1994年に起きたルワンダの内戦・虐殺は世界中の注目を集め、5年が経過した現在では、ルワンダで瓦解した国家再生のキーワードとして掲げられた「国民和解(National Reconciliation)」の前提となる難民帰還・再定住、インフラ整備、経済再建等は、国際社会の支援により徐々に解決してきたと言えます。よって国民再融和そのものを狙いとした具体的なプログラムの計画・実施が可能となってきました。
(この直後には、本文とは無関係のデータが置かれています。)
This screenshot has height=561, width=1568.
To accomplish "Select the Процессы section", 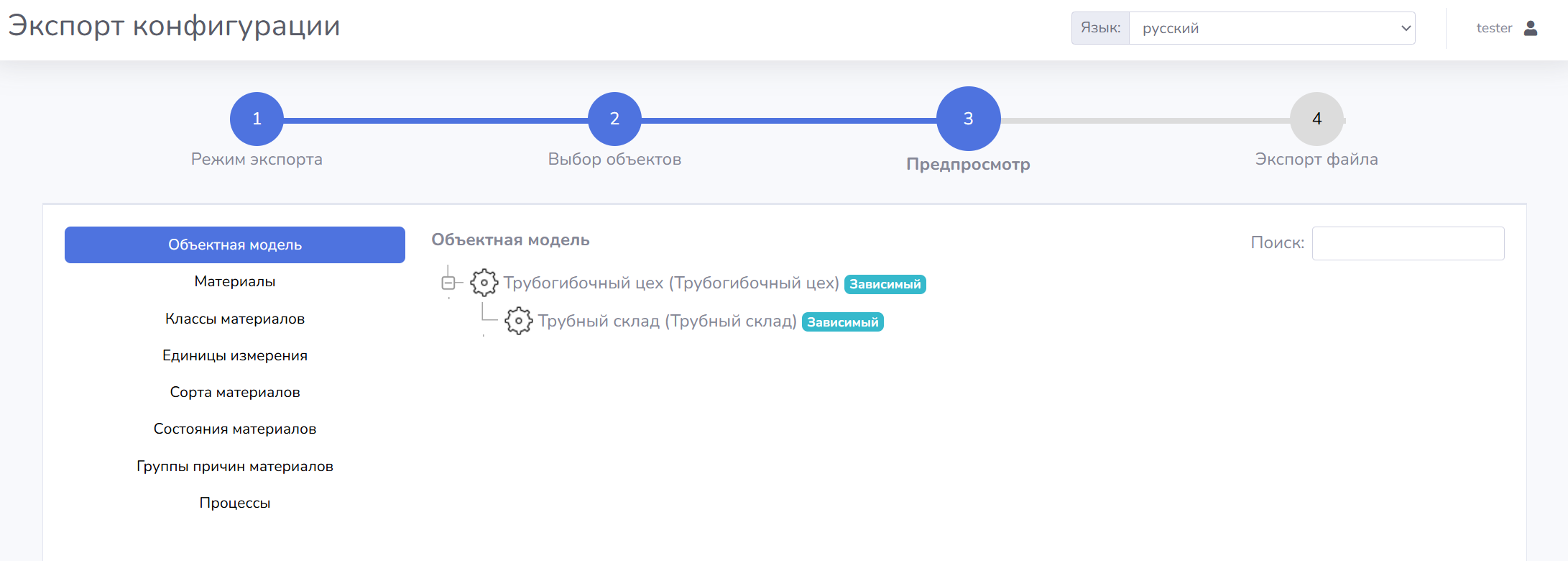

一方で国際社会はルワンダへの関心を弱めつつあります。各国政府、国連機関や国際NGOの支援は、社会基盤を改善してきましたが、虐殺の原因となった民族の相互不信や、一度は殺し合った者達の間の融和についてはほとんど手付かずといった感じです。94年の内戦・虐殺を引き起こす原因となった、旧政府過激派やその指導下にあったインテラハムウェ(Interahamwe:民兵)により煽られた民族間の相互不信は、虐殺時の殺し合いによって深められたままなのです。
しかしこの心の和解が成らなければ、どんなに開発が進んでも、また紛争が起きないとも限りません。そうなったら、今までの国際社会やルワンダの人々の復興への努力も水泡に帰してしまうのです。
現在ルワンダでは、ガチャチャと呼ばれる草の根裁判制度で虐殺加担者を審理しています。正義の回復と和解促進を目的としていますが、この動きにも注目しています。